Media data: The Real-time Transport Protocol proxy actually relays the encrypted data stream between two communication parties.
Customer requirements
SecuSUITE for Enterprise annual subscription purchased from the BlackBerry Enterprise Store
Computer with internet access to log in to the administration portal. The administration portal provides functions to manage the mobile users. Administrators access the administration portal, which is part of the infrastructure, using HTTPS.
For BlackBerry 10 devices, BES12 or BES10
Users’ devices (iOS, Android, or BlackBerry 10 devices are supported).
SecuSUITE for Enterprise procedures
Overview
An administrator creates user accounts in the administration portal.
The SecuSUITE for Enterprise app registers with the SecuSUITE server.
The SecuSUITE app establishes a continuous connection to the SIP server to make and receive secure calls in SecuSUITE.
The SecuSUITE app sets up and terminates secure calls.
The SecuSUITE app sends and receives secure text messages.
User account creation in the administration portal
1. The administrator creates a new user account in the administration portal with the
following information:
First and last name
Mobile number
Email address
2. The administrator invites the user.
An invitation email is sent to the user.
Page 10 of 22
The invitation email includes an activation code that allows the user to start the registration process.
Initial app registration
Purpose: The SecuSUITE for Enterprise app receives SIP settings and certificates so that it can setup and receive secure calls.
Actors: App, SCA server with embedded CA, database
When: App connects to the SecuSUITE backend for the first time
User perspective of the initial app registration
1. Install the SecuSUITE for Enterprise app from an online store.
2. Open the SecuSUITE app.
3. On iOS and Android devices, set the password for app. The password must contain:
9 characters
One uppercase and one lowercase character
One numeric character
4. Enter the unique activation code (received in an email).
5. Wait for an SMS message with a validation code (sent by the SCA server).
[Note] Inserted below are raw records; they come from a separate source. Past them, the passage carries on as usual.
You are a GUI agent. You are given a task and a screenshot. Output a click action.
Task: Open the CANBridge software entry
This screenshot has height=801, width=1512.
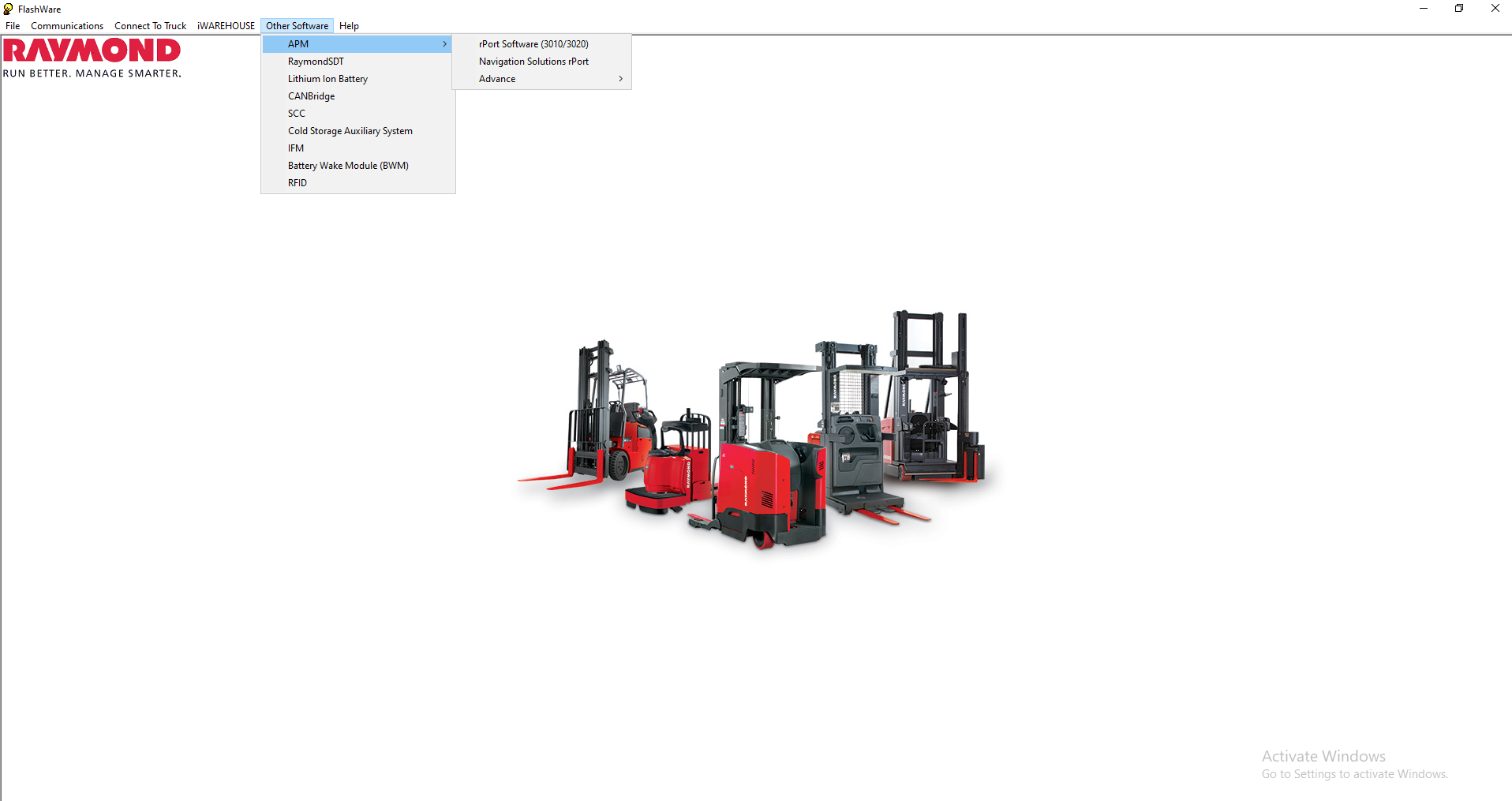[x=311, y=95]
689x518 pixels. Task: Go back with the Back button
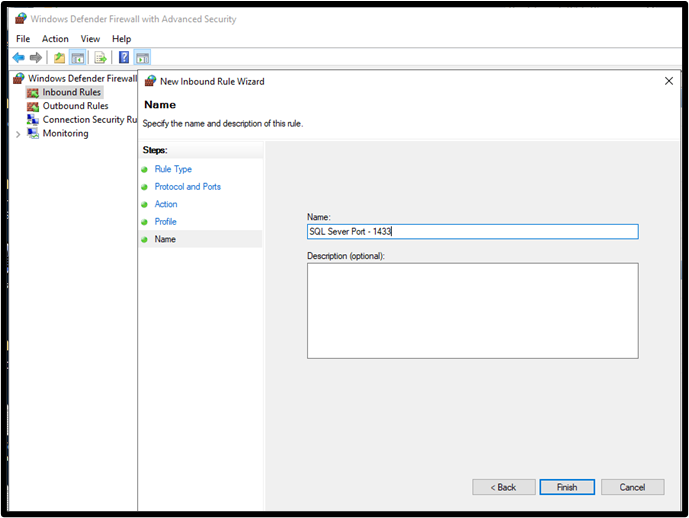[504, 487]
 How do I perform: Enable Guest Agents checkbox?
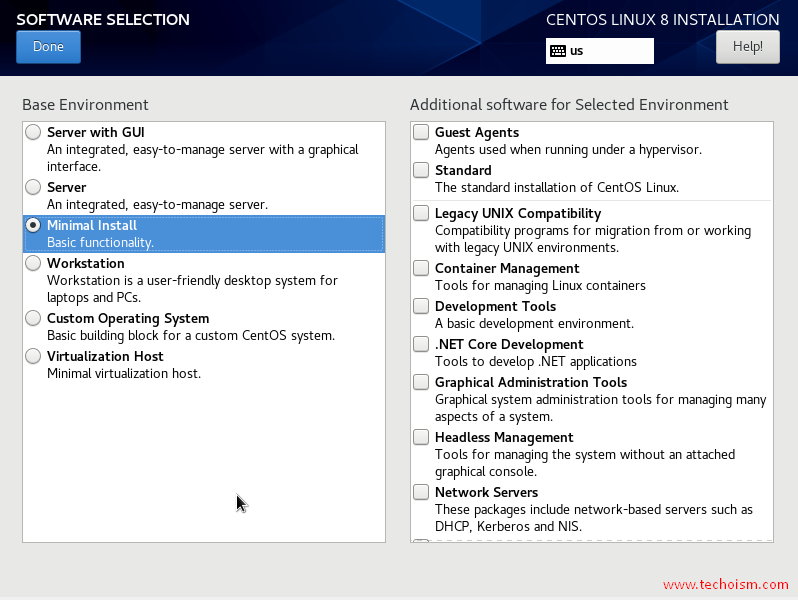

6. Enter the validation code (Android devices automatically fetch the code from the SMS
message).
7. Wait for the initial registration process to complete.
Page 11 of 22
Figure: 1 App Activation showing the role of the Administration Portal
Initial app registration details
1. The SecuSUITE for Enterprise app running on a mobile device initiates a TLS connection
to SCA server (the first connection is server-authenticated TLS v1.2).
2. The SCA server authenticates the app on the SIP layer (digest access authentication).
3. The app generates two temporary key pairs (one for authentication, one for
encryption) and sends the temporary public keys to SCA server.
4. The SCA server sends two S/MIME certificates (one with SCA server‘s public key for
authentication, one with SCA server‘s public key for encryption) to the app.
5. The SCA server sends initial app configuration data.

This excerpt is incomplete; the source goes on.